We just had a funeral service here at my church. Therefore, these two thoughts from Spurgeon have been rolling over in my mind since I came across them yesterday in a devotional called "Beside Still Waters - Words of Comfort for the Soul."
They were spoken in the mid-1850's and thus they reflect a slightly different view of death than we tend to have today. Yet they align perfectly with Scripture -- especially verses like Isaiah 57:1-2: "The righteous perish, and no one ponders in his heart; devout men are taken away, and no one understands that the righteous are taken away to spare them from evil."
Or Psalm 139:16: "All the days ordained for me were written in Your Book before any one of them came to be." If you keep those thoughts in mind as you read these selections, it will help you understand death as Spurgeon does -- as one who is ever-conscious of looking at it through the lens of a God who is sovereign over all, knows all, and deals with His children as a loving Father. Enjoy.
"The Lord Gives and the Lord takes away..." (Job 1:21)

| Provided data |
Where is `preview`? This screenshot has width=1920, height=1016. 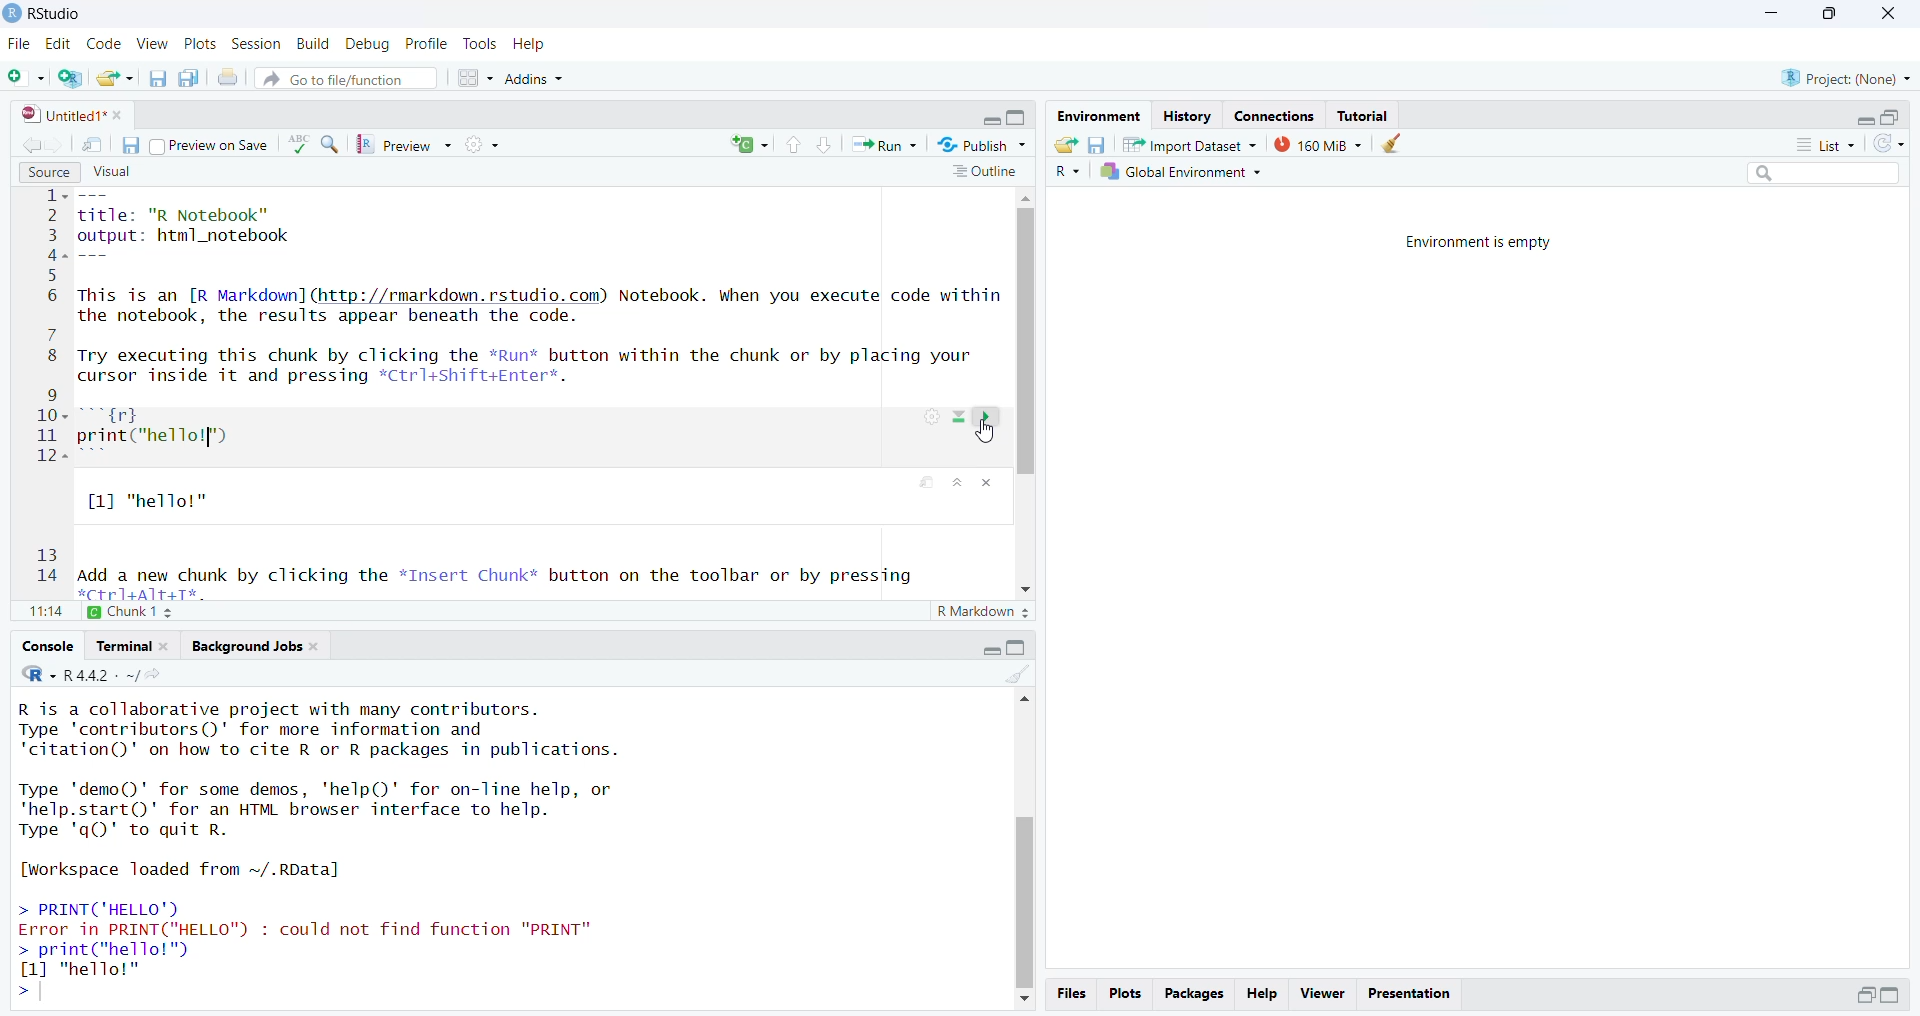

| What is asked |
[1] From the Spurgeon post, copy the part that opens with the words containing "They were spoken" and closes with "loving Father. Enjoy.".
[2] Write what comes next in the Spurgeon post, starting after its last line.

| Responses by task |
[1]
They were spoken in the mid-1850's and thus they reflect a slightly different view of death than we tend to have today. Yet they align perfectly with Scripture -- especially verses like Isaiah 57:1-2: "The righteous perish, and no one ponders in his heart; devout men are taken away, and no one understands that the righteous are taken away to spare them from evil."
Or Psalm 139:16: "All the days ordained for me were written in Your Book before any one of them came to be." If you keep those thoughts in mind as you read these selections, it will help you understand death as Spurgeon does -- as one who is ever-conscious of looking at it through the lens of a God who is sovereign over all, knows all, and deals with His children as a loving Father. Enjoy.

[2]
"Some of us have suffered great physical pain that bites into our spirits and causes depression. Others have suffered heavy financial losses and been deprived even to the point of extreme hardship. Are you complaining against the Lord for this? I pray not. The Lord has been pruning you, cutting off your best branches; you seem to be continually tormented with the knife.
Just suppose that your loving Lord has caused this; suppose that from His own hand all your grief has come -- every cut and gash. If this is true, put your finger to your lips and be quiet until from your heart you are able to say, 'The LORD gave, and the LORD has taken away; blessed be the name of the LORD."
Recently I sat in the garden with my friend. We were in perfect health, rejoicing in the Lord's goodness. We were happy as we sat there reading the Word of God and meditating. Dare we think of being so happy? Within five days I was stricken with disabling pain (a crippling case of gout), and worse, far worse, he was called upon to lose his wife.
Yet here is our comfort: The Lord has done it. The best rose in the garden is gone. Who has taken it? The Gardener. He planted it, and watched over it, and now He has taken it. Does anyone weep because of that? Everyone knows it is the best that He should come and gather from His gardens finest.
Are you troubled by the loss of your loved one? Remember, the next time the Lord comes to your part of the garden, He will only gather His flowers. Would your prevent Him from doing this, even if you could?"
"A time to live and a time to die." (Ecclesiastes 3:2)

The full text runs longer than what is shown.